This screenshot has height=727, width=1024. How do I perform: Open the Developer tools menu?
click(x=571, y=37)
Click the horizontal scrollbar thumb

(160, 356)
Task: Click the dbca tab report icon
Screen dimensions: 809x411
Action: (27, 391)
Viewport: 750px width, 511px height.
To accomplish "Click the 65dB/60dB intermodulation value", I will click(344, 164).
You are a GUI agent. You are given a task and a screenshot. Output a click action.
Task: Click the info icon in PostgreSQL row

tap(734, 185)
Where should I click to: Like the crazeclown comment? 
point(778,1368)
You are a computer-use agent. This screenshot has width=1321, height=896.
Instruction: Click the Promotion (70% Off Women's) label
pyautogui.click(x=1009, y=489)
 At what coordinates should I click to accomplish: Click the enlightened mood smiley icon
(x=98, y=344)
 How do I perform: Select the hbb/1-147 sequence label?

----------

**ASSIGNMENT**
Each line holding "agent" should be copied from the material above.

**SOLUTION FOR THIS EXERCISE**
You are a GUI agent. You are given a task and a screenshot. Output a click action.
You are a computer-use agent. This screenshot has width=1321, height=896.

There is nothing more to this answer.